Okunacak metin =>
* * * * *
Sâkin, sâkin, sâkin!..
Biz ne kadar “toplumsal mutabakat alanını genişletmek”ten bahsetsek de, ne kadar “hilm, teenni ve itidal” tavsiyesinde bulunsak da…
Ülke insanını “kamplaştırma” ve “antidemokratik müdahalelere zemin hazırlama” tezgâhı maalesef çalışmaya devam ediyor…
İşte, Kahraman Şehidimiz’in cenazesinde yaşananlar…
Ve Kılıçdaroğlu’na yönelik tepkinin (asla tasvip etmediğimiz) şeklini bahane ederek şehit ailelerine saldıranlar…
Sosyal medyadaki nice çirkin kampanyalar…
Nice üzüntü beyanı oldu, nice “kınama” ve “geçmiş olsun” mesajı yayınlandı ama dert başka!..
Adalet Bakanı olduğu dönemde Sayın Bekir Bozdağ’ı hedef alan menfur saldırıyı “alkışlayan” zihniyet, şimdilerde “tasvip edilmeyen” bir hadise üzerinden gerginlik üretmeye, kaşımaya devam etmekte…
Kılıçdaroğlu’nun istenmediği halde o şehit cenazesine gitmesi de, ona yönelik saldıralar da doğru değildi.
İki yanlış bir doğru etmez, yanlışa da sahip çıkılmaz!
Geçmişten ders alır mı insanoğlu?..
Rahmetli Milli Şairimiz diyor ya:
“Ne masal şey!”
Ne tezgâhlar kuruldu ve ne tezgâhlara düştük…
Şehit Başkan Muhsin Yazıcıoğlu diyor ya:
“Mahalleleri paylaşamadık, okulları paylaşamadık, şehirleri paylaşamadık ama sonunda 2.5 metre karelik zindanları paylaştık!.. ”
Çok gerilere gittiysek, biraz daha yakına gelebiliriz…
"Sivas Olayları" Tezgâhı'nı gördük; ne masumlar gitti ve nice hayatlar bitti, kimlere yaradı bu işler?..
O günlerde ne olup bittiğini iyice anladık değil mi ve ne yapmak istediklerini; 28 Şubat’ın zemininin nasıl hazırlandığını gördük değil mi?..
“Seri cinayetleri” hatırlayın, toplumu kamplaştırmak için nasıl kullandılar ve bir “lâik-antilâik” çatışmasının zeminini nasıl hazırladılar?..
Failler meçhul, izler karanlık ama netice belli:
“Memleketimiz, evlâtlarımız kaybetti. Hepimiz kaybettik.”
Birçok mesele var; meselâ, şu “Kaset Tezgâhı”na gelelim…
Neydi hesap edilen?..
Tefekkür, tefekkür lütfen!..
* * * * *
Ham veriler =>

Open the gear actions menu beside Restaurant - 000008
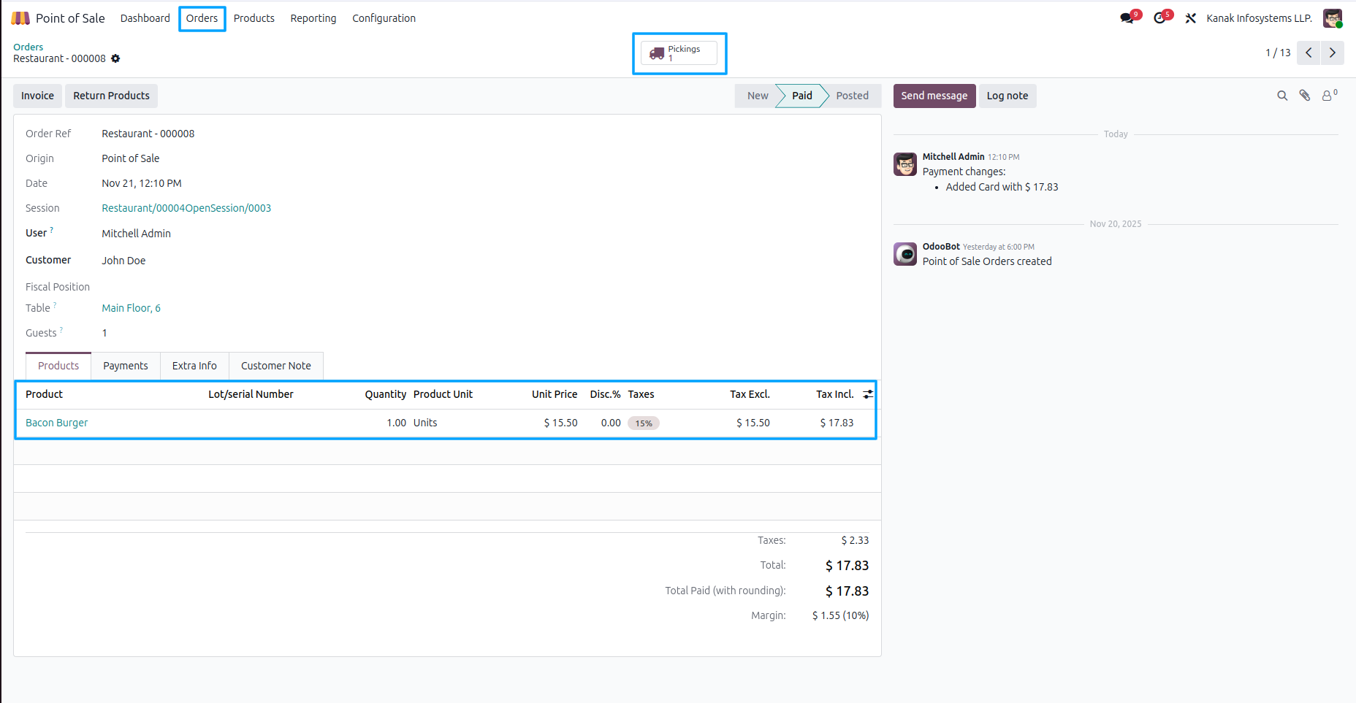 pyautogui.click(x=115, y=58)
* * * * *
Yazılı görevler =>
(1) Okunacak metinde yazar, Kılıçdaroğlu'nun şehit cenazesine gitmesini de ona yönelik saldırıları da neden doğru bulmuyor? Bir ila üç cümleyle açıklar mısınız?
(2) Okunacak metnin "İki yanlış bir" ile başlayıp "gördük değil mi?.." ile biten bölümünü birebir kopyalar mısınız?

Görevlere göre çıktılar =>
(1) Yazara göre iki yanlış bir doğru etmez ve yanlışa da sahip çıkılmaz. Bu yüzden Kılıçdaroğlu'nun istenmediği halde o şehit cenazesine gitmesi de, ona yönelik saldırılar da doğru değildi.

(2)
İki yanlış bir doğru etmez, yanlışa da sahip çıkılmaz!
Geçmişten ders alır mı insanoğlu?..
Rahmetli Milli Şairimiz diyor ya:
“Ne masal şey!”
Ne tezgâhlar kuruldu ve ne tezgâhlara düştük…
Şehit Başkan Muhsin Yazıcıoğlu diyor ya:
“Mahalleleri paylaşamadık, okulları paylaşamadık, şehirleri paylaşamadık ama sonunda 2.5 metre karelik zindanları paylaştık!.. ”
Çok gerilere gittiysek, biraz daha yakına gelebiliriz…
"Sivas Olayları" Tezgâhı'nı gördük; ne masumlar gitti ve nice hayatlar bitti, kimlere yaradı bu işler?..
O günlerde ne olup bittiğini iyice anladık değil mi ve ne yapmak istediklerini; 28 Şubat’ın zemininin nasıl hazırlandığını gördük değil mi?..